• Qué hacer:
Pon todas las líneas de los registros de abajo en forma de lista JSON de cadenas, con una cadena por cada línea. No incluyas las líneas en blanco.

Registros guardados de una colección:
>>>

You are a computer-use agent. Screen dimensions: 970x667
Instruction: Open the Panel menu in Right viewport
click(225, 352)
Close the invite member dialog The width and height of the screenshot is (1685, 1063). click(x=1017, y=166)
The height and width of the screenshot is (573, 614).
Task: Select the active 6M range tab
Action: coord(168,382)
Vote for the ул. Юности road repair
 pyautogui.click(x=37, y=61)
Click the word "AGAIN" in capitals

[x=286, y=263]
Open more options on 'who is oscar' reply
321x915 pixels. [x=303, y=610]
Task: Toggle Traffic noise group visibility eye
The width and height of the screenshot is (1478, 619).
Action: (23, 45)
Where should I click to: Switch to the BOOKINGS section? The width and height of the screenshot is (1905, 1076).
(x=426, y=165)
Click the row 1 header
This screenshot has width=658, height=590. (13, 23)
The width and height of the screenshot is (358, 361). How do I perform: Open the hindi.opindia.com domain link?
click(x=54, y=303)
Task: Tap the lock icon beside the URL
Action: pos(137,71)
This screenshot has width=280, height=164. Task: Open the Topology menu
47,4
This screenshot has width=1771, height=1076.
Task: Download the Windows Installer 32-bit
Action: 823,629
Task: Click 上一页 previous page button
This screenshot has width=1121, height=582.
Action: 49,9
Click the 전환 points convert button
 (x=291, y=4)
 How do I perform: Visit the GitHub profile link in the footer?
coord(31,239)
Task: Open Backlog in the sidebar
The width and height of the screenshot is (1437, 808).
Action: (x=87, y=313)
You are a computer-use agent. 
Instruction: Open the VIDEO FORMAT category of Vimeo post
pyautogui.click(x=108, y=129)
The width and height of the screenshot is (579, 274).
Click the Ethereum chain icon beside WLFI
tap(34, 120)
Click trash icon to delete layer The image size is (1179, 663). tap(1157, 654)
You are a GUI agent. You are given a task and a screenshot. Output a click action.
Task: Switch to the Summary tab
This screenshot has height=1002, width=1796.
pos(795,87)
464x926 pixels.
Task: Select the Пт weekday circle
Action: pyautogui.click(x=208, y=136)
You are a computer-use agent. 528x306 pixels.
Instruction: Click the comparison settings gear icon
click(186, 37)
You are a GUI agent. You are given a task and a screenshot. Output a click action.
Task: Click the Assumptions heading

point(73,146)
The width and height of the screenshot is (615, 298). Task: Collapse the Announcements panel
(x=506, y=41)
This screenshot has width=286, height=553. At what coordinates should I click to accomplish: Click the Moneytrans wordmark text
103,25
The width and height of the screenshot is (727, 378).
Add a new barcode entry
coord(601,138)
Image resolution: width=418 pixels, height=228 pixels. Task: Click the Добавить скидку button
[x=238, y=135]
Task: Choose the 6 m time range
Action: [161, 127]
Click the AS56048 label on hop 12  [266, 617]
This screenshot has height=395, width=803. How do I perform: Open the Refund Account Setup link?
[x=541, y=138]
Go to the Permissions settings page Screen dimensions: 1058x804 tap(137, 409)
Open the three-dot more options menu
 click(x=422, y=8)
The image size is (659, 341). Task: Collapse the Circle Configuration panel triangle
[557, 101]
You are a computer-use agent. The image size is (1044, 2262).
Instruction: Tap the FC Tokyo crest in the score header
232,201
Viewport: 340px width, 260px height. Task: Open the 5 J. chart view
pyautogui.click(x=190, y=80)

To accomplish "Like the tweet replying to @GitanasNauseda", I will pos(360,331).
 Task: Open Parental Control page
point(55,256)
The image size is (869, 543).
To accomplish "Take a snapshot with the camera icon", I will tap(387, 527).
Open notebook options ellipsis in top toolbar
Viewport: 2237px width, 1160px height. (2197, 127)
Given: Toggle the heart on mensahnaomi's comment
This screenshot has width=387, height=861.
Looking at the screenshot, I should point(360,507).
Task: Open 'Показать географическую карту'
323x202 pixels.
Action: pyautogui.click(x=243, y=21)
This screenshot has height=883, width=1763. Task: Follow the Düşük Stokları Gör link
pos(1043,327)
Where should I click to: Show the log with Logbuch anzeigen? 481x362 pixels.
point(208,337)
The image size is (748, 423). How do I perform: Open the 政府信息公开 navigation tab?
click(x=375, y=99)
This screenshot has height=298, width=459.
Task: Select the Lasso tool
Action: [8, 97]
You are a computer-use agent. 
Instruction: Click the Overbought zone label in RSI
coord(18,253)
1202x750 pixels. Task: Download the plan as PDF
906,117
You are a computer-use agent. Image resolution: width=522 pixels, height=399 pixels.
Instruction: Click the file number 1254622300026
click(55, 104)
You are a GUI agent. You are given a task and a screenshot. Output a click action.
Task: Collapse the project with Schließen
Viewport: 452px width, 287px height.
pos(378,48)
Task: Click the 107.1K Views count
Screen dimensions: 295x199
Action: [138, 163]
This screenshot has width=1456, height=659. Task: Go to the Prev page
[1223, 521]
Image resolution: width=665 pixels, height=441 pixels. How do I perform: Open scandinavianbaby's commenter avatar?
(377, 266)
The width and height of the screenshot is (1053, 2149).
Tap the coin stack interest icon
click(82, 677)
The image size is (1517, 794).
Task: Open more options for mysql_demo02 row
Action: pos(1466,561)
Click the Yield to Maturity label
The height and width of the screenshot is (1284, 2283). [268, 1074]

<<<

• Solución:
[
  "You are a computer-use agent. Screen dimensions: 970x667",
  "Instruction: Open the Panel menu in Right viewport",
  "click(225, 352)",
  "Close the invite member dialog The width and height of the screenshot is (1685, 1063). click(x=1017, y=166)",
  "The height and width of the screenshot is (573, 614).",
  "Task: Select the active 6M range tab",
  "Action: coord(168,382)",
  "Vote for the ул. Юности road repair",
  " pyautogui.click(x=37, y=61)",
  "Click the word \"AGAIN\" in capitals",
  "[x=286, y=263]",
  "Open more options on 'who is oscar' reply",
  "321x915 pixels. [x=303, y=610]",
  "Task: Toggle Traffic noise group visibility eye",
  "The width and height of the screenshot is (1478, 619).",
  "Action: (23, 45)",
  "Where should I click to: Switch to the BOOKINGS section? The width and height of the screenshot is (1905, 1076).",
  "(x=426, y=165)",
  "Click the row 1 header",
  "This screenshot has width=658, height=590. (13, 23)",
  "The width and height of the screenshot is (358, 361). How do I perform: Open the hindi.opindia.com domain link?",
  "click(x=54, y=303)",
  "Task: Tap the lock icon beside the URL",
  "Action: pos(137,71)",
  "This screenshot has width=280, height=164. Task: Open the Topology menu",
  "47,4",
  "This screenshot has width=1771, height=1076.",
  "Task: Download the Windows Installer 32-bit",
  "Action: 823,629",
  "Task: Click 上一页 previous page button",
  "This screenshot has width=1121, height=582.",
  "Action: 49,9",
  "Click the 전환 points convert button",
  " (x=291, y=4)",
  " How do I perform: Visit the GitHub profile link in the footer?",
  "coord(31,239)",
  "Task: Open Backlog in the sidebar",
  "The width and height of the screenshot is (1437, 808).",
  "Action: (x=87, y=313)",
  "You are a computer-use agent. ",
  "Instruction: Open the VIDEO FORMAT category of Vimeo post",
  "pyautogui.click(x=108, y=129)",
  "The width and height of the screenshot is (579, 274).",
  "Click the Ethereum chain icon beside WLFI",
  "tap(34, 120)",
  "Click trash icon to delete layer The image size is (1179, 663). tap(1157, 654)",
  "You are a GUI agent. You are given a task and a screenshot. Output a click action.",
  "Task: Switch to the Summary tab",
  "This screenshot has height=1002, width=1796.",
  "pos(795,87)",
  "464x926 pixels.",
  "Task: Select the Пт weekday circle",
  "Action: pyautogui.click(x=208, y=136)",
  "You are a computer-use agent. 528x306 pixels.",
  "Instruction: Click the comparison settings gear icon",
  "click(186, 37)",
  "You are a GUI agent. You are given a task and a screenshot. Output a click action.",
  "Task: Click the Assumptions heading",
  "point(73,146)",
  "The width and height of the screenshot is (615, 298). Task: Collapse the Announcements panel",
  "(x=506, y=41)",
  "This screenshot has width=286, height=553. At what coordinates should I click to accomplish: Click the Moneytrans wordmark text",
  "103,25",
  "The width and height of the screenshot is (727, 378).",
  "Add a new barcode entry",
  "coord(601,138)",
  "Image resolution: width=418 pixels, height=228 pixels. Task: Click the Добавить скидку button",
  "[x=238, y=135]",
  "Task: Choose the 6 m time range",
  "Action: [161, 127]",
  "Click the AS56048 label on hop 12  [266, 617]",
  "This screenshot has height=395, width=803. How do I perform: Open the Refund Account Setup link?",
  "[x=541, y=138]",
  "Go to the Permissions settings page Screen dimensions: 1058x804 tap(137, 409)",
  "Open the three-dot more options menu",
  " click(x=422, y=8)",
  "The image size is (659, 341). Task: Collapse the Circle Configuration panel triangle",
  "[557, 101]",
  "You are a computer-use agent. The image size is (1044, 2262).",
  "Instruction: Tap the FC Tokyo crest in the score header",
  "232,201",
  "Viewport: 340px width, 260px height. Task: Open the 5 J. chart view",
  "pyautogui.click(x=190, y=80)",
  "To accomplish \"Like the tweet replying to @GitanasNauseda\", I will pos(360,331).",
  " Task: Open Parental Control page",
  "point(55,256)",
  "The image size is (869, 543).",
  "To accomplish \"Take a snapshot with the camera icon\", I will tap(387, 527).",
  "Open notebook options ellipsis in top toolbar",
  "Viewport: 2237px width, 1160px height. (2197, 127)",
  "Given: Toggle the heart on mensahnaomi's comment",
  "This screenshot has width=387, height=861.",
  "Looking at the screenshot, I should point(360,507).",
  "Task: Open 'Показать географическую карту'",
  "323x202 pixels.",
  "Action: pyautogui.click(x=243, y=21)",
  "This screenshot has height=883, width=1763. Task: Follow the Düşük Stokları Gör link",
  "pos(1043,327)",
  "Where should I click to: Show the log with Logbuch anzeigen? 481x362 pixels.",
  "point(208,337)",
  "The image size is (748, 423). How do I perform: Open the 政府信息公开 navigation tab?",
  "click(x=375, y=99)",
  "This screenshot has height=298, width=459.",
  "Task: Select the Lasso tool",
  "Action: [8, 97]",
  "You are a computer-use agent. ",
  "Instruction: Click the Overbought zone label in RSI",
  "coord(18,253)",
  "1202x750 pixels. Task: Download the plan as PDF",
  "906,117",
  "You are a computer-use agent. Image resolution: width=522 pixels, height=399 pixels.",
  "Instruction: Click the file number 1254622300026",
  "click(55, 104)",
  "You are a GUI agent. You are given a task and a screenshot. Output a click action.",
  "Task: Collapse the project with Schließen",
  "Viewport: 452px width, 287px height.",
  "pos(378,48)",
  "Task: Click the 107.1K Views count",
  "Screen dimensions: 295x199",
  "Action: [138, 163]",
  "This screenshot has width=1456, height=659. Task: Go to the Prev page",
  "[1223, 521]",
  "Image resolution: width=665 pixels, height=441 pixels. How do I perform: Open scandinavianbaby's commenter avatar?",
  "(377, 266)",
  "The width and height of the screenshot is (1053, 2149).",
  "Tap the coin stack interest icon",
  "click(82, 677)",
  "The image size is (1517, 794).",
  "Task: Open more options for mysql_demo02 row",
  "Action: pos(1466,561)",
  "Click the Yield to Maturity label",
  "The height and width of the screenshot is (1284, 2283). [268, 1074]"
]